Viva Viola

 ieri volevo “solo” saperti in vita, sentire di nuovo battere il tuo cuore. E sono stata quasi in apnea fino all’ora dell’appuntamento con la ginecologa.
Con Sandro che mi teneva la mano e sopportava i miei scatti di nervi, sorridendo alle mie paure, forse tenendo per sé le sue. E parlando della Viola nel senso della Fiorentina, ché quest’anno forse non si vincerà niente, tanto per cambiare, ma s’è ricominciato a vedere il gioco del calcio assente da due anni in casa gigliata…

E poi ti abbiamo vista …

Dalla foto dell’ecografia in studio non si vede un granché, ma l’emozione è stata (è) fortissima. Ti vedremo meglio all’eco morfologica di ottobre, amore…

Viola cresce bene: misura 14,9 centimetri, testa perfetta, occhi al posto giusto, manina con cinque dita… cuore che batte. Viva.

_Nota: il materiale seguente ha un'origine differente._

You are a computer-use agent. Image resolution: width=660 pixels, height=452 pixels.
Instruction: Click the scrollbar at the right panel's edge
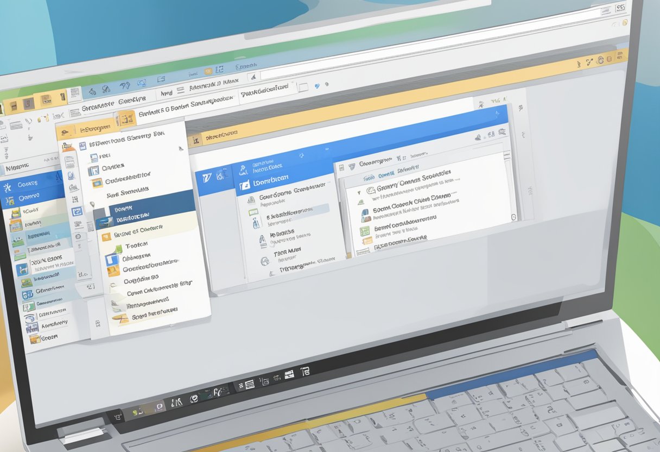[x=513, y=217]
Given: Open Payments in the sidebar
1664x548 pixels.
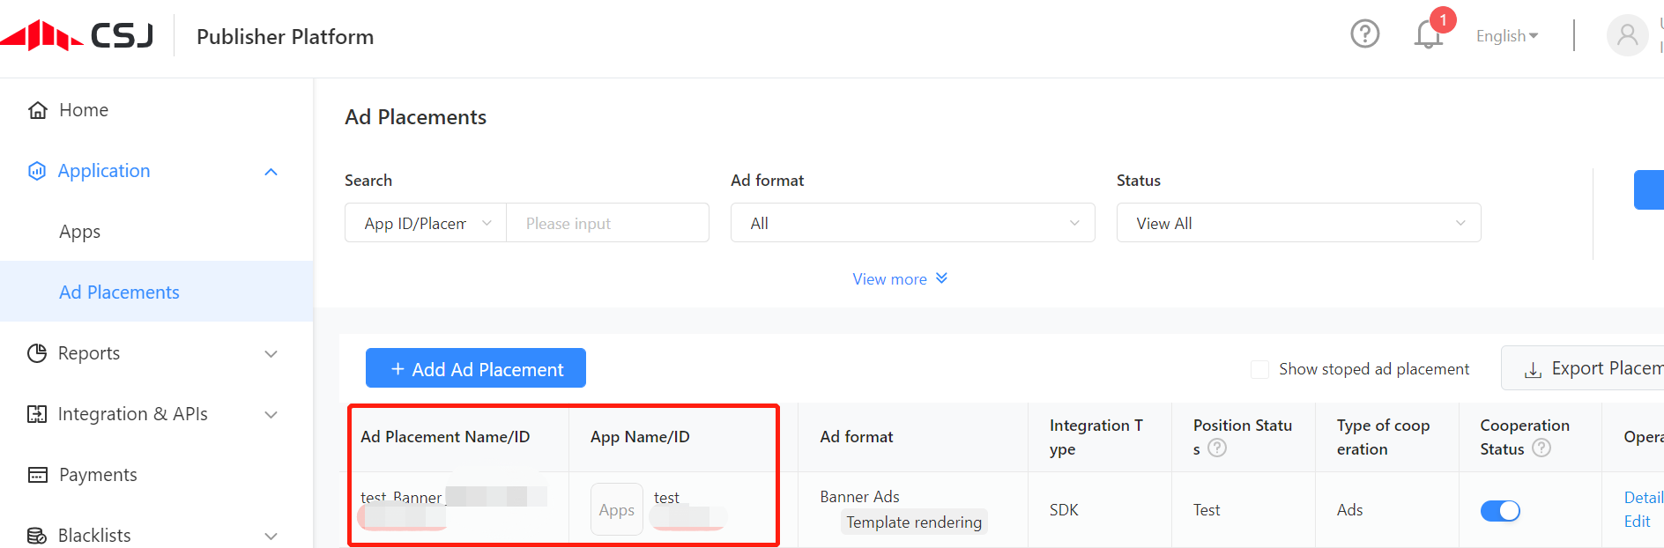Looking at the screenshot, I should pos(97,475).
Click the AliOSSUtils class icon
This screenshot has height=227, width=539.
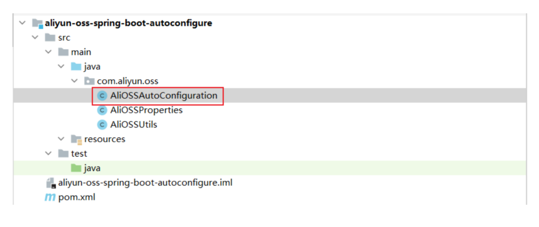(x=102, y=125)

La dottoressa diceva di non dirlo ancora, perché non è sicura al cento per cento, ma… il margine di dubbio è minimo, dovuto solo al cordone che forse faceva velo. Non c’è l’aggeggio che ha il babbo, sei una femmina, come me. E come me un po’ birbona: all’inizio non volevi proprio farti vedere, stavi sempre a gambe incrociate (sembrava facessi yoga come la tu’ mamma!) o serrate… quasi sempre, a un certo punto hai fatto anche una bella spaccata e ti sei lasciata guardare meglio. Devo abituarmi a pensarti femmina, anche se avevo messo il pensiero su Lorenzo.
L’importante è che tu sia viva. e che tu cresca bene dentro la tua culla dentro me.
Nuota nuota pesciolina… e sfarfalla e danza e respira… vivi, Viola, vivi!